#### [Work instruction]
Show all the lines in the data below that include the word "computer".

----------

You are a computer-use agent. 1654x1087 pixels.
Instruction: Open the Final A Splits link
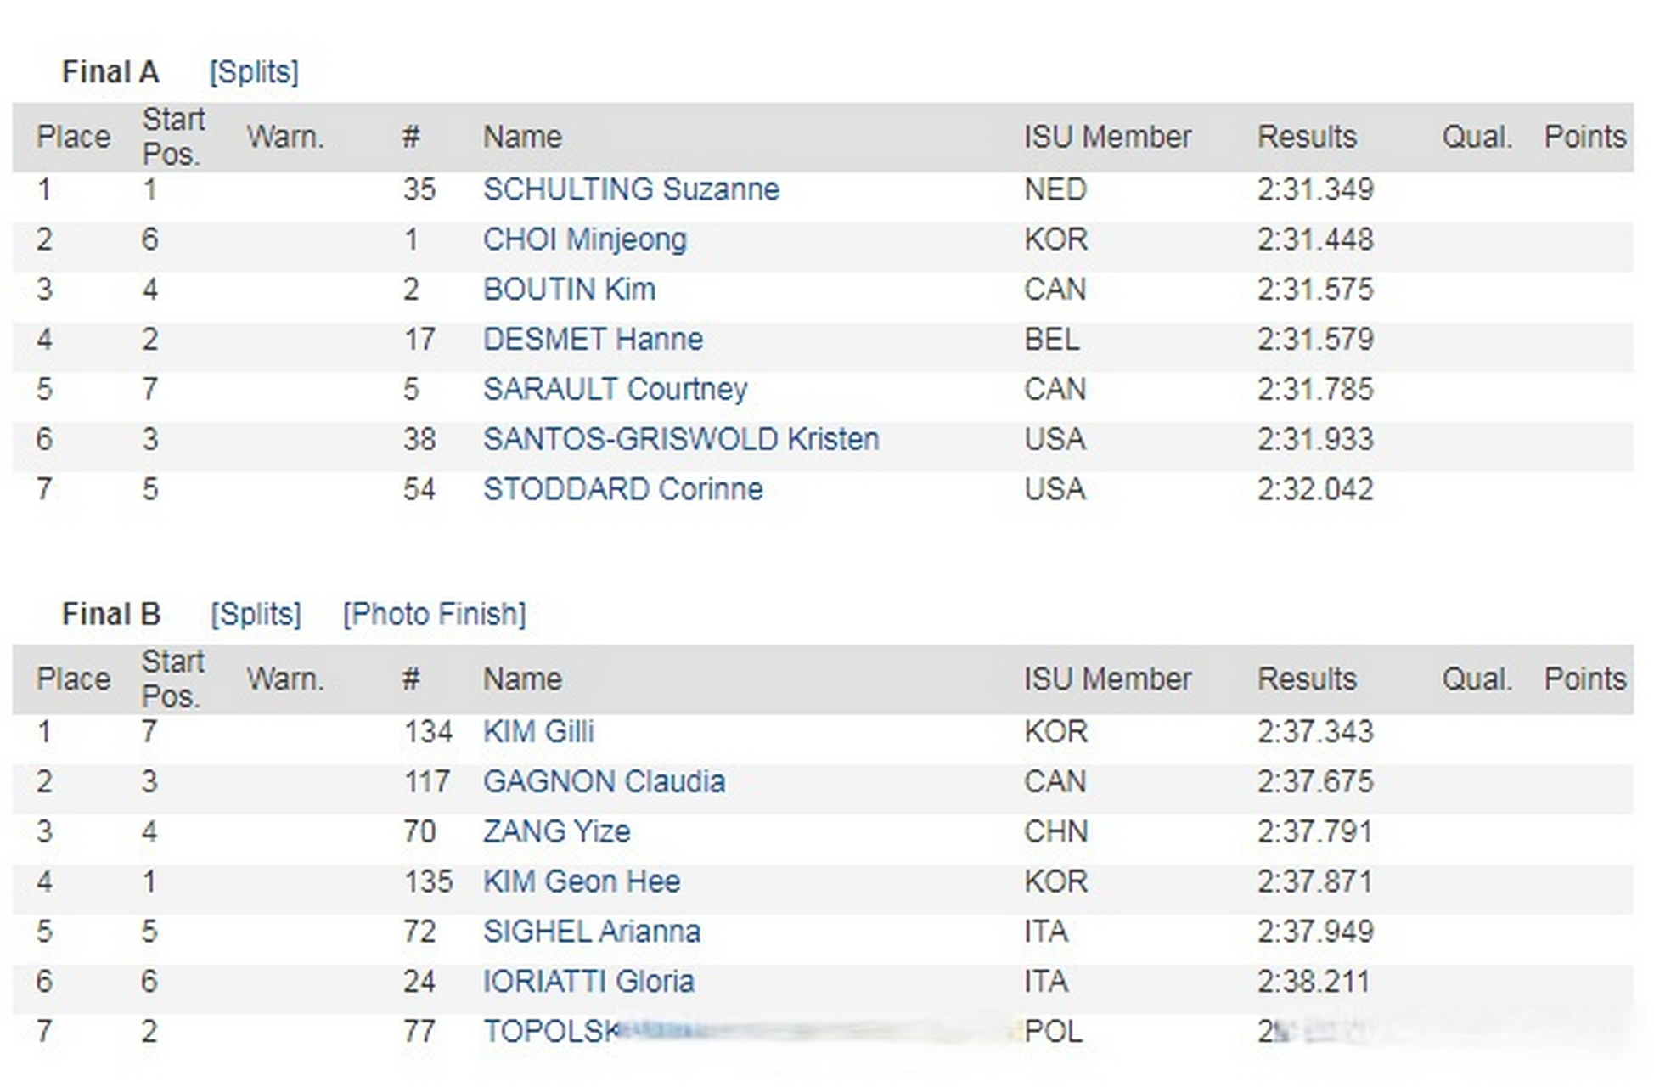click(x=254, y=72)
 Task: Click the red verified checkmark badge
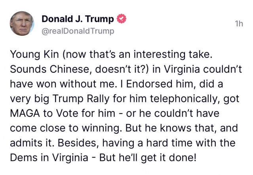(121, 19)
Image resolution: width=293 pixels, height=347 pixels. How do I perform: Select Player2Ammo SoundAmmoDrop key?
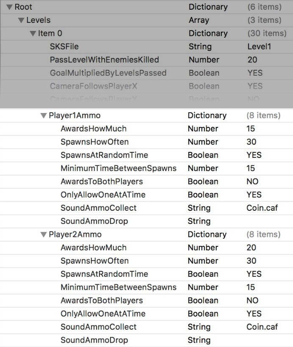(94, 340)
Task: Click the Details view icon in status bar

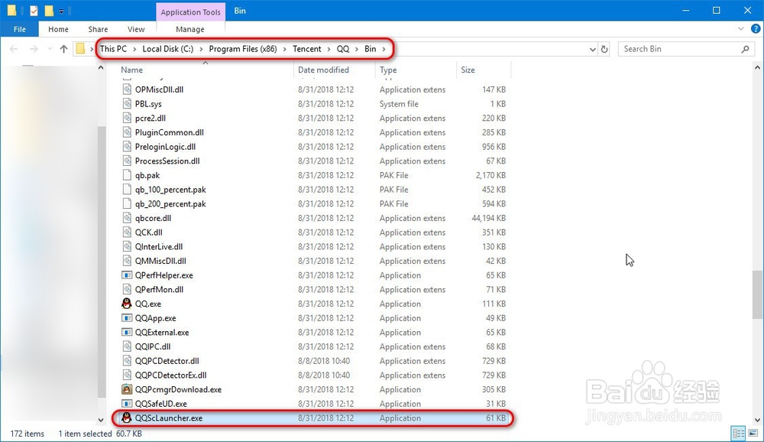Action: click(738, 433)
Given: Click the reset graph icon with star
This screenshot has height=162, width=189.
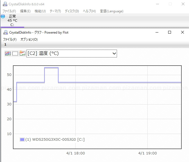Looking at the screenshot, I should coord(23,53).
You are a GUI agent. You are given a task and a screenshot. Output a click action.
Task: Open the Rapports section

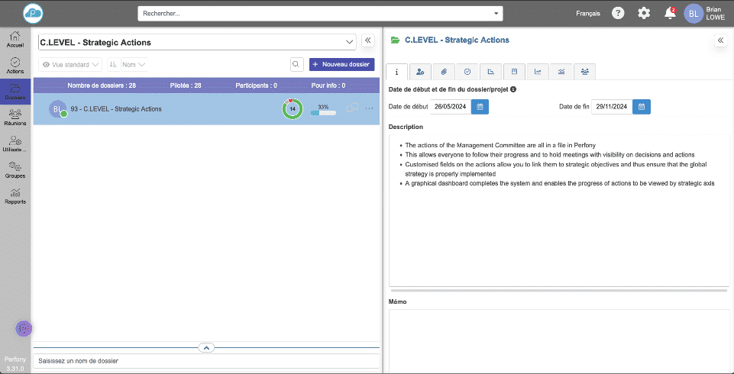tap(15, 196)
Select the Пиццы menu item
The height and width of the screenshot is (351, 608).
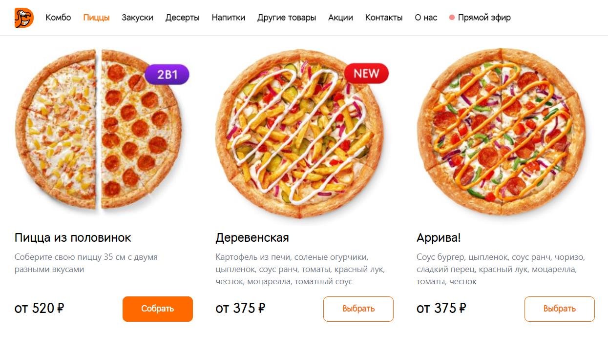(96, 18)
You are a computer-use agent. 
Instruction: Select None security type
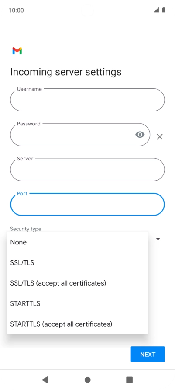[x=77, y=242]
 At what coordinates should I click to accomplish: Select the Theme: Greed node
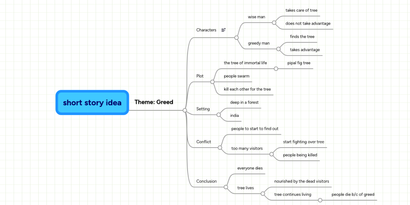pyautogui.click(x=154, y=102)
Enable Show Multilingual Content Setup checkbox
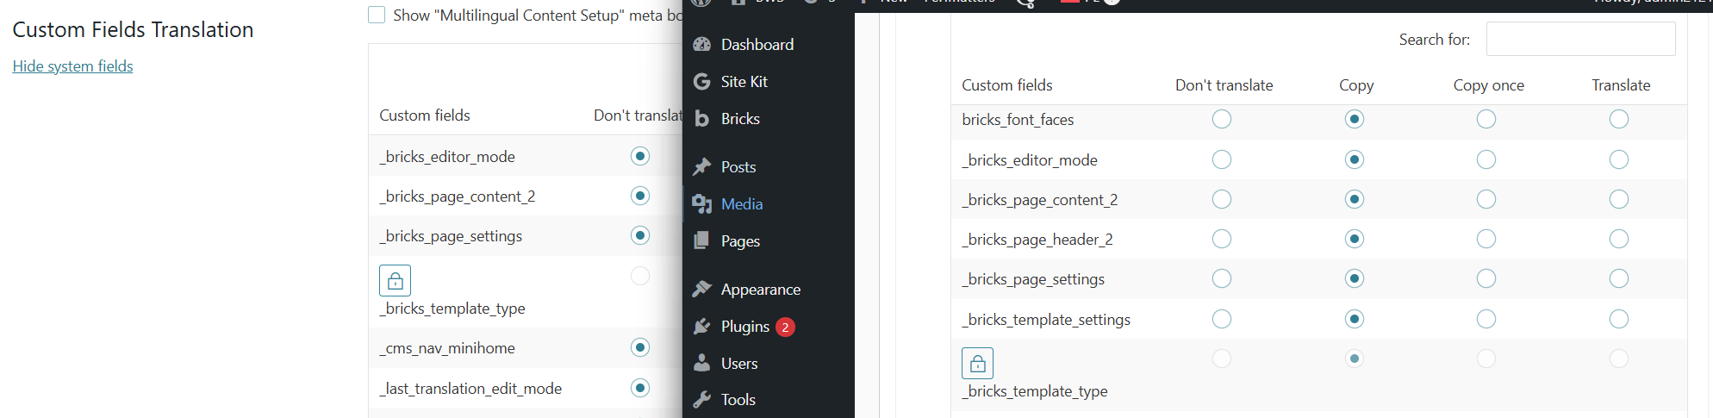 (x=377, y=15)
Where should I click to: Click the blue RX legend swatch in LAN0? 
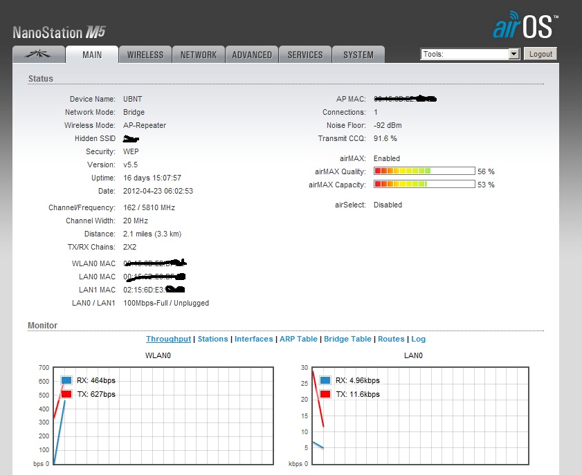tap(325, 380)
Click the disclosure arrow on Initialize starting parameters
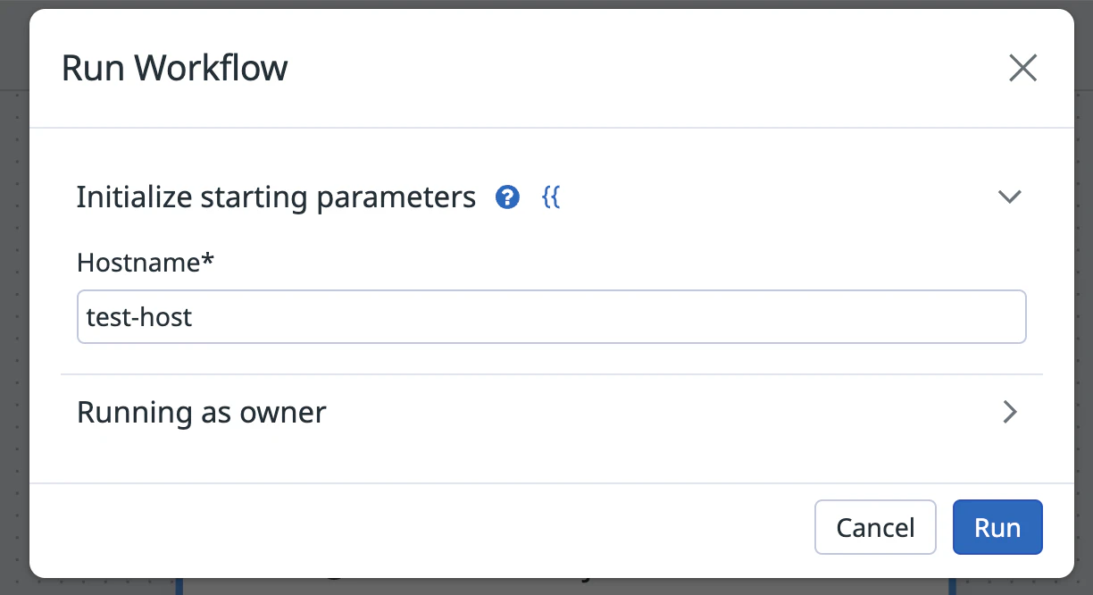 (x=1010, y=197)
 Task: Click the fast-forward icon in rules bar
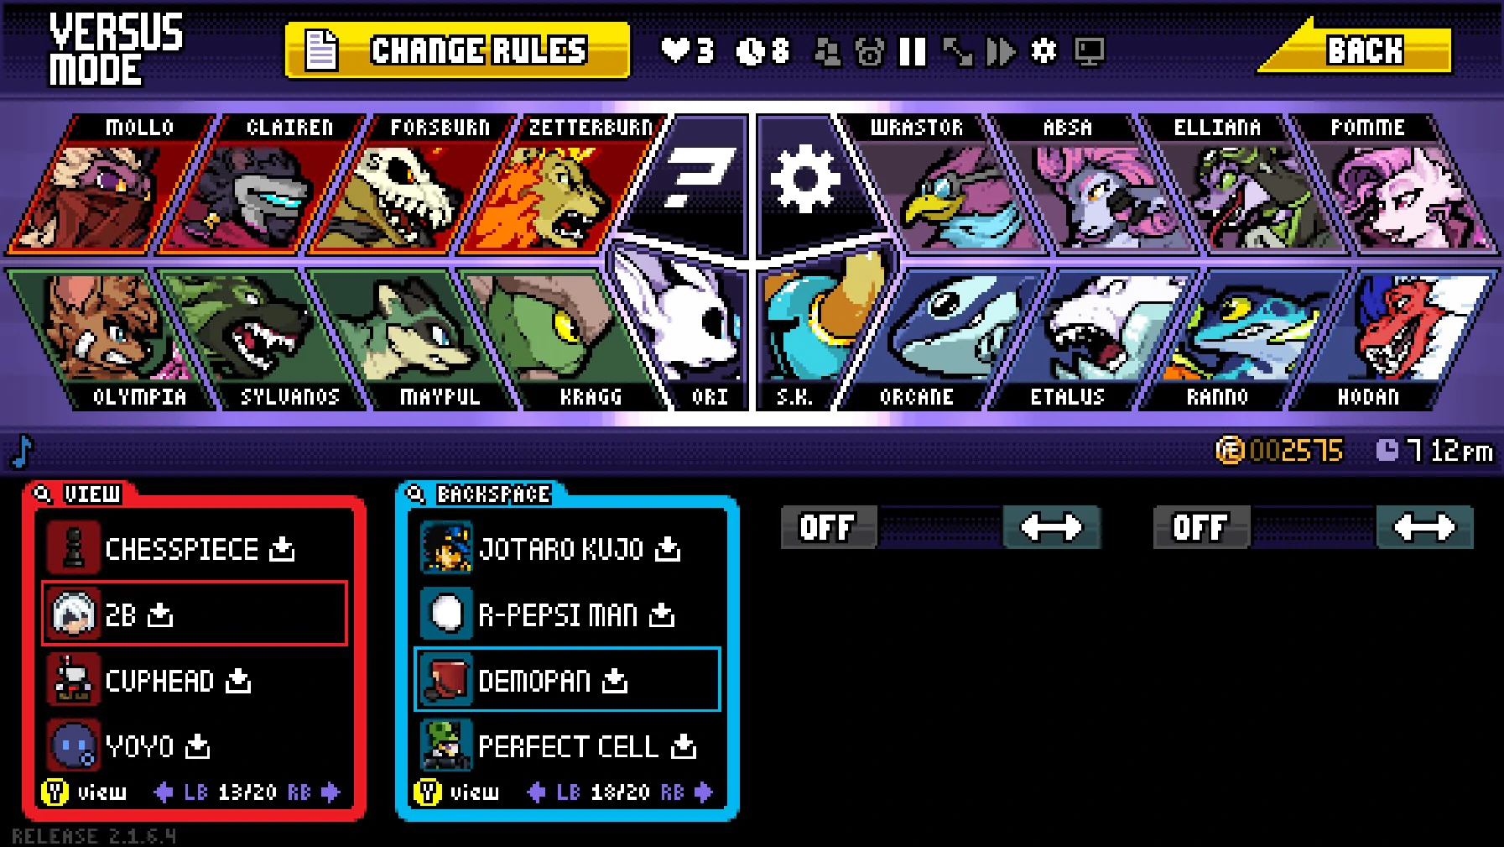point(1001,52)
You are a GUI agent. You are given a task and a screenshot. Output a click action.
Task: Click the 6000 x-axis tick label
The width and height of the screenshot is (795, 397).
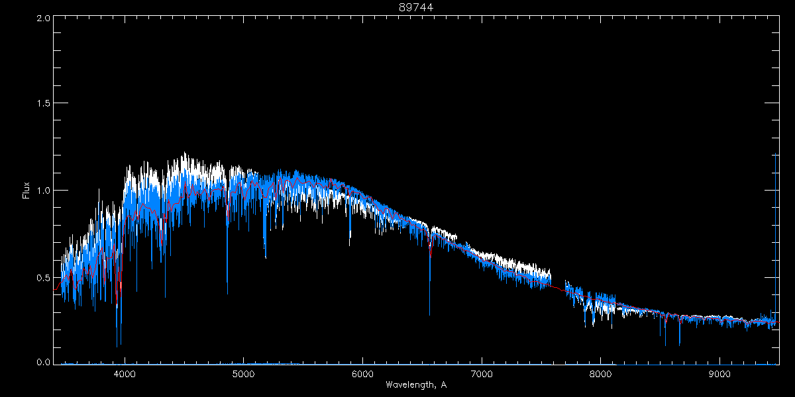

----------

#### [Response box]
You are a computer-use agent. 1654x1087 pixels.
You are a computer-use agent. 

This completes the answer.